B-     Sosyal Demokrasinin Yükseliş ve Düşüşü

1 960’lı yılların sonunda Türkiye ekonomisi, kendini döviz kıtlığı, bü­yüme hızında düşme, egemen sınıflar içinde artan iç çatışma, yükselen top­lumsal muhalefet, işçi, öğrenci, yoksul köylü işgalleri vb. görüngülerle ortaya koyan yeni bir kriz dönemine girdi. Ve bu kriz dönemini 1971 yılında bir askeri darbenin gerçekleştirilmesi izledi.
12 Mart askeri darbesi öz itibariyle, işçi hareketini, toplumsal muhalefet hareketlerini ezmek, sindirmek ve bu yolla da mevcut sistemi  krizden kurtarmak he­defini taşıyordu. Aynı zamanda bu darbenin iş­levlerinden bir başkası da büyük sermayenin egemenliğinin pekiştirilmesiydi. Askeri cunta bu yönde de bir dizi önlemler aldı. Toplumsal mu­halefet, işkenceler, yığınsal tutuklamalar, katliamlar vb. şiddet yöntemleriyle ezildi. Toplumsal muhalefetin toplandığı partiler, sendikalar ve kitle örgütleri kapatıldı vb.
CHP 12 Mart rejiminin bu uygulamalarının işçi ve emekçiler şahsında yarattığı tepkilerden ya­rarlanmasını iyi bilerek, 12 Mart’ın hemen ardından önemli bir yükseliş yaşadı. Sosyal demokrasi, özellikle de liderleri Ecevit şahsında, emekçi yı­ğınlar açısından ilk kez gerçek bir umut haline dönüşüyordu.*
 
*Bu döneme hakim olan sol-cuntacı eğilimlerin kitleler nezdinde yarattığı hayal kırıklığı da CHP’nin gelişmesinde önemli bir etken oldu. CHP’nin solunda yeralan  akımlar ne 12 Mart öncesinde ne de sırasında kitlelere güven veren tutarlı bir politik hat izleyemediler. Ya TİP de olduğu gibi pasifist bir tutum sergilediler ya da ilerici cunta hayalleri yayarak 12 Mart konusunda bir yanılsamanın oluşmasına hizmet ettiler.THKP-C,TKP-ML,THKO gibi hareketler ise ,belli bir popülarite yaratmış olmalarına karşın, 12 Mart Rejimi tarafından önemli ölçüde ezilmişlerdi.Bu hareketlerin liderlerinin en önemlileri öldürülmüştü, geriye kalan kadrolarının çoğunluğu ise tutuklanarak cezaevine konmuştu.

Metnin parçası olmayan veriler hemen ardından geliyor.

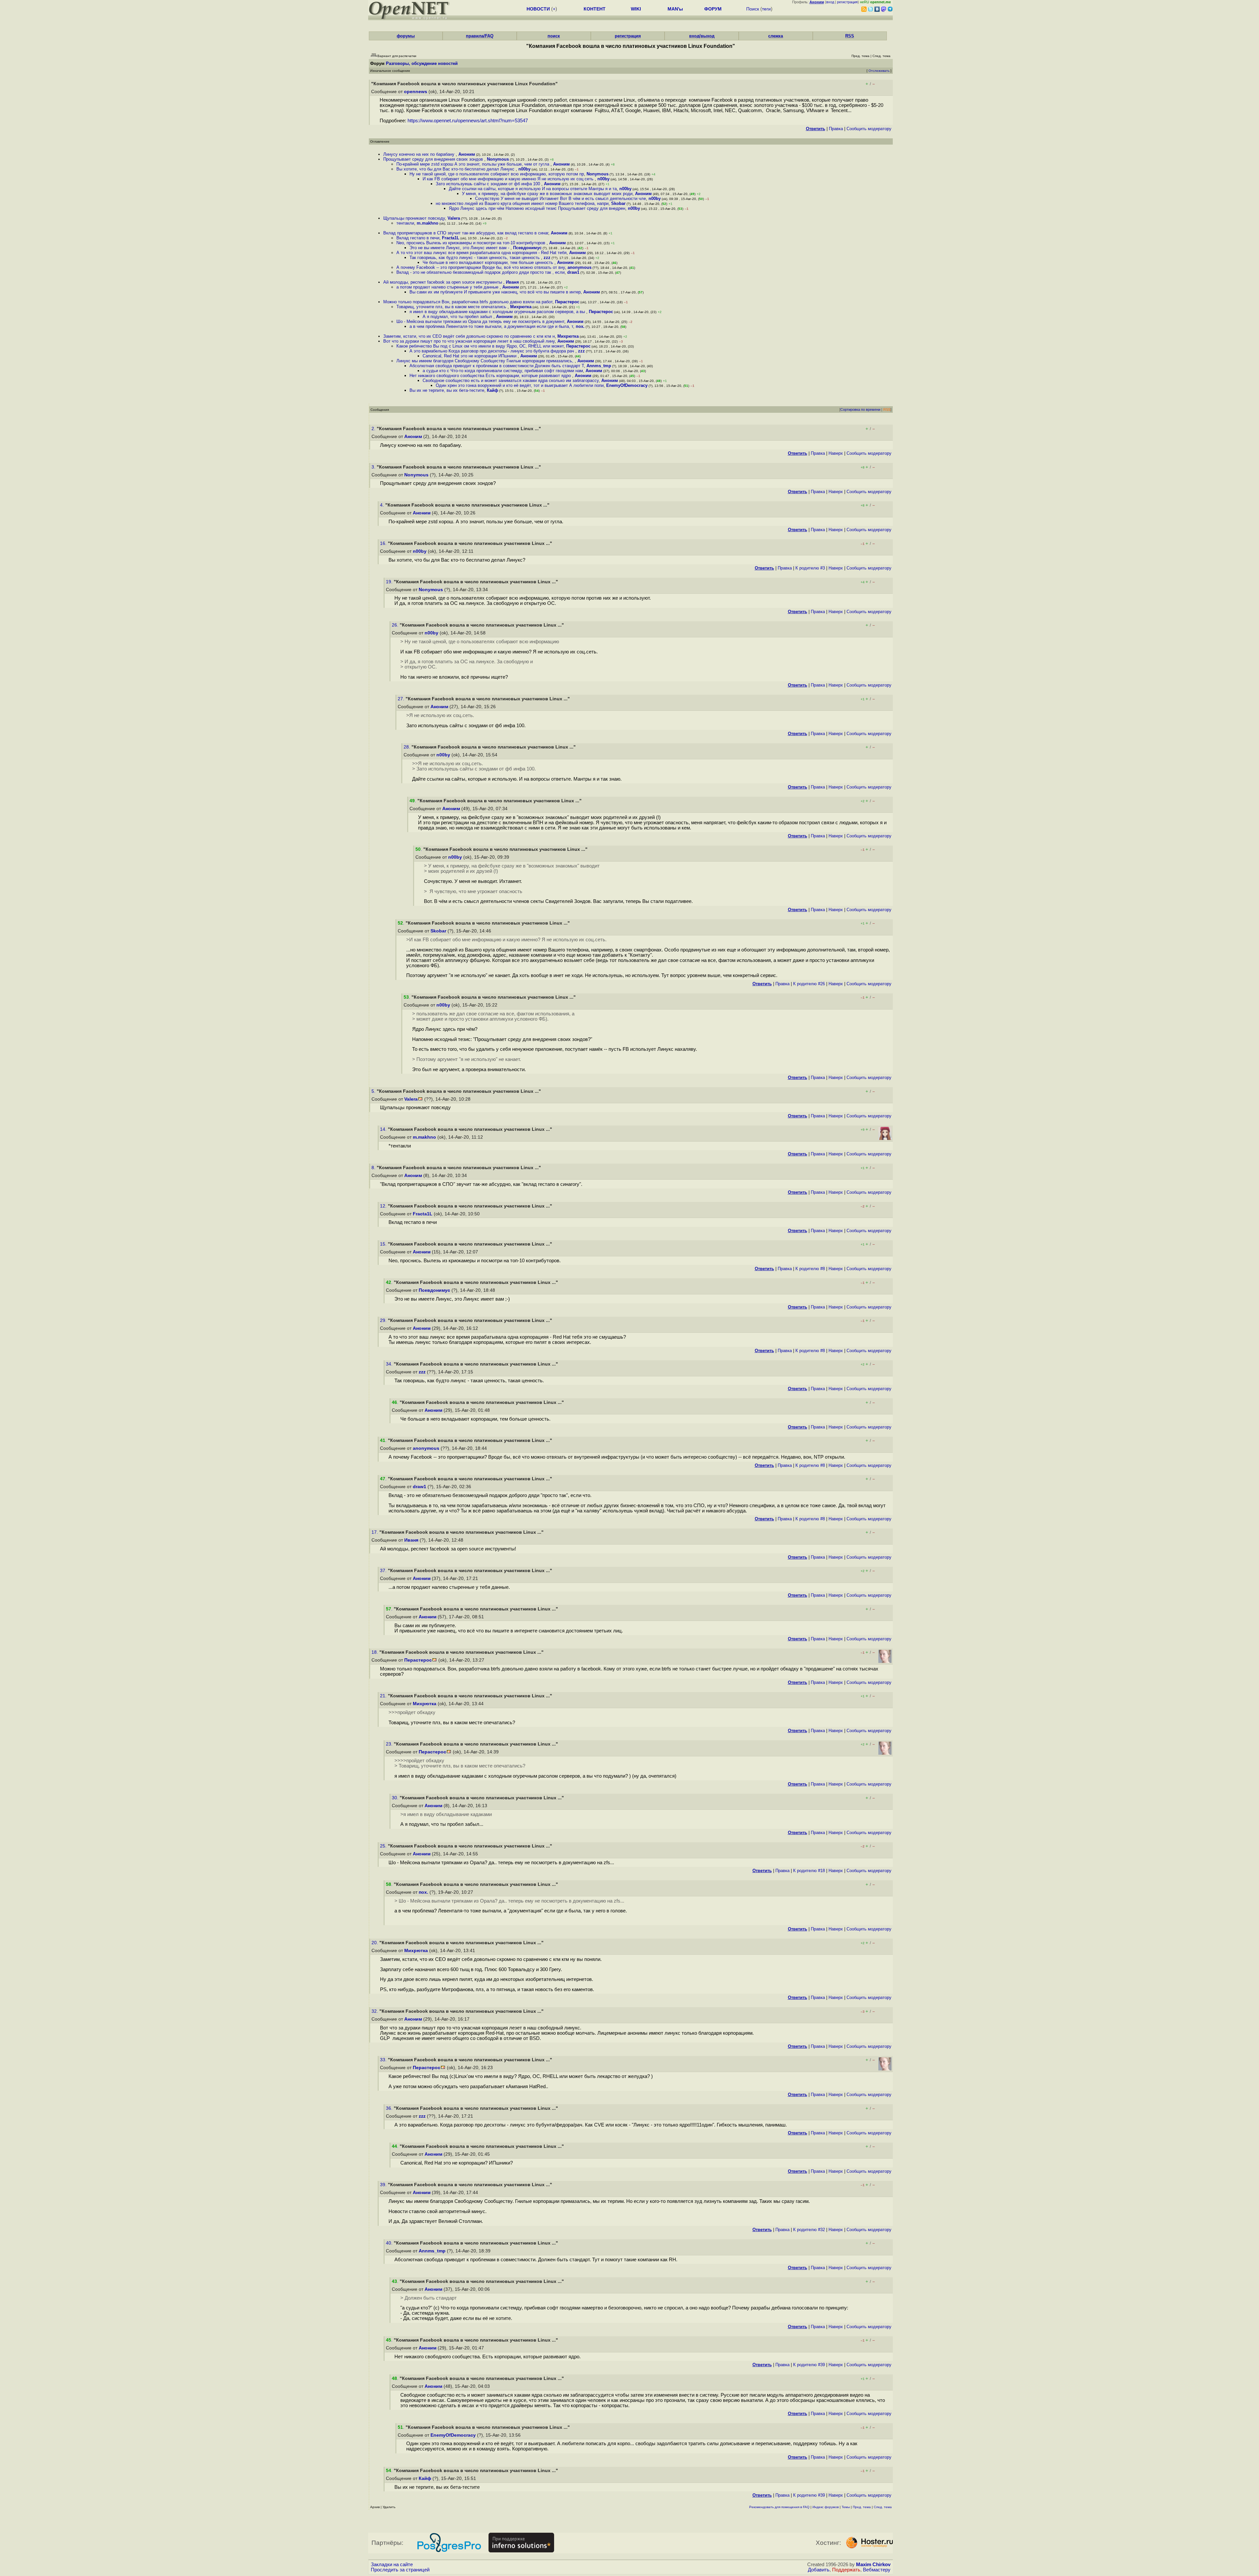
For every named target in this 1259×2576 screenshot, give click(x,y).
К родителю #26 (809, 983)
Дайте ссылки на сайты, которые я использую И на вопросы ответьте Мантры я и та (533, 188)
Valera (454, 218)
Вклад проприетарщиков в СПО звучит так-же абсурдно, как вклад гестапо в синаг (465, 232)
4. (382, 505)
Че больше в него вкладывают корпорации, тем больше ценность (488, 262)
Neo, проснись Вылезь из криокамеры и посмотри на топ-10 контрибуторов (471, 242)
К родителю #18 (809, 1870)
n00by (524, 169)
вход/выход (701, 35)
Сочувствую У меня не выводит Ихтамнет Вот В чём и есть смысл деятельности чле (560, 198)
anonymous (579, 267)
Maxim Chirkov (873, 2564)
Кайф (492, 390)
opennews (415, 91)
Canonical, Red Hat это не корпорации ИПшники (470, 355)
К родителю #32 (809, 2229)
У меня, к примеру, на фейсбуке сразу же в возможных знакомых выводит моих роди (547, 193)
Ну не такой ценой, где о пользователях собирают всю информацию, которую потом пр (497, 173)
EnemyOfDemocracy (627, 385)
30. (396, 1797)
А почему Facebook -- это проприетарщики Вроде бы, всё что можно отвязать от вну (480, 267)
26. (396, 625)
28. (407, 747)
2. (374, 428)
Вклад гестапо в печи (417, 237)
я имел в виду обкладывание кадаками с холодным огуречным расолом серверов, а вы (498, 311)
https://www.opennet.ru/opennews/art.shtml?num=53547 (468, 120)
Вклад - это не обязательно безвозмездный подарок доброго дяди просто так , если (480, 272)
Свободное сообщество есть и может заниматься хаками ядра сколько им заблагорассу (511, 380)
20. (375, 1942)
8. (374, 1167)
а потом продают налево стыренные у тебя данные (448, 287)
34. (390, 1364)
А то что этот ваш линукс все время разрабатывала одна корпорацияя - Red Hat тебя (481, 252)
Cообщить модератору (869, 128)
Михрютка (520, 306)
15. (384, 1244)
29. (384, 1320)
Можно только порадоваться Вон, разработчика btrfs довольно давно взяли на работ (467, 301)
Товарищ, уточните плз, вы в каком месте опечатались (452, 306)
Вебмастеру (876, 2569)
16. (384, 543)
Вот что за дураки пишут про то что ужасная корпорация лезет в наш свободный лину (469, 341)
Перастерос (567, 301)
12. (384, 1206)
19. (390, 581)
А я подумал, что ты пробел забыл (458, 316)
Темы (846, 2507)
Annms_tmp (599, 365)
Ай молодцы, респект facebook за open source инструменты (443, 282)
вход (830, 2)
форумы (406, 35)
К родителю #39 (809, 2364)
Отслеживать (879, 70)
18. (375, 1652)
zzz (547, 257)
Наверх (836, 453)
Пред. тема (862, 2507)
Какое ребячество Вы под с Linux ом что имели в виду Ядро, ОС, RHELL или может (480, 346)
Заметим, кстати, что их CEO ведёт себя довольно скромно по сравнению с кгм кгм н (469, 336)
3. (374, 467)
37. (384, 1570)
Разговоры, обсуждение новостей (422, 63)
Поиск (752, 8)
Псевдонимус (527, 247)
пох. (580, 326)
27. (402, 698)
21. (384, 1695)
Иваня (512, 282)
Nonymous (498, 159)
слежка (775, 35)
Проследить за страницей (400, 2569)
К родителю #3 (810, 568)
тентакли (405, 223)
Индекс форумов (825, 2507)
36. (390, 2108)
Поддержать (846, 2569)
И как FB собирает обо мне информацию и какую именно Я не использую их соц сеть (509, 178)
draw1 (573, 272)
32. (375, 2011)
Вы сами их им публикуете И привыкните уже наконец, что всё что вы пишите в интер (495, 292)
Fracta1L (450, 237)
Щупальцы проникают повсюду (414, 218)
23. (390, 1744)
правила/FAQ (479, 35)
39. (384, 2184)
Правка (836, 128)
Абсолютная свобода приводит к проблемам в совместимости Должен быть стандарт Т (497, 365)
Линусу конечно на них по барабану (419, 154)
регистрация (847, 2)
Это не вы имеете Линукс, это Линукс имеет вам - (460, 247)
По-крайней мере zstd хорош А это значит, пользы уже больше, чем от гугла (473, 164)
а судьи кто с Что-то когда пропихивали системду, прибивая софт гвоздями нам (503, 370)
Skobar (618, 203)
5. (374, 1091)
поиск (554, 35)
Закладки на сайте (392, 2564)
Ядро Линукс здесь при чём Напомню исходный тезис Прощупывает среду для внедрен (537, 208)
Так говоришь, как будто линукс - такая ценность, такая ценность (475, 257)
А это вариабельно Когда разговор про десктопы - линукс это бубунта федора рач (492, 351)
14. (384, 1129)
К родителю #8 (810, 1268)
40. (390, 2243)
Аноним (466, 154)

Bu aynı süreçte CHP içinde, sosyal demokrasiye evrim sürecinin son ayrışması da yaşandı. Bir bölüm CHP’li 12 Mart hükümetinde yeralırken Ecevit önderliğindeki kanat ise, 12 Mart’ın baskıcı politikalarından ve büyük sermayenin hegomonyasını pekiştiren uygulamalarından rahatsız olan toplumsal sınıf ve kesimlerin duygularına tercüman olarak, 12 Mart cuntasına karşı muhalif bir tutum izledi. Ecevit cuntayı “faşistlikle” suçladı ve cunta hü­kümetlerinde görev alınmasına karşı çıktı. Bu tavırlar “Bu düzen değişmelidir”, “Toprak işleyenin, su kullananın” gibi  radikal içerikli sloganlarla da bir­leşince, CHP 12 Mart öncesinde (ve büyük ölçüde de kendisine rağmen) oluşmuş olan sol-ilerici potansiyeli kendi çevresinde toplamayı başarabildi. Burada vurgulanması gereken bir diğer önemli faktör de, devrimcilik ve sosyalizm iddialı akımların CHP’nin bu yükselişine rüzgar üflemiş olmalarıdır. Bu akımların pekçoğu ‘70 çıkışının ardından, seçimlerde CHP’nin desteklenmesi doğrultusunda aktif bir propaganda yürütmüşlerdir. Aynı za­manda ‘70’li yıllardan önce seçimlerde TİP’i destekleyen DİSK de, ‘70’li yıllarla beraber CHP’nin desteklenmesi doğrultusunda bir tutum takınmıştır.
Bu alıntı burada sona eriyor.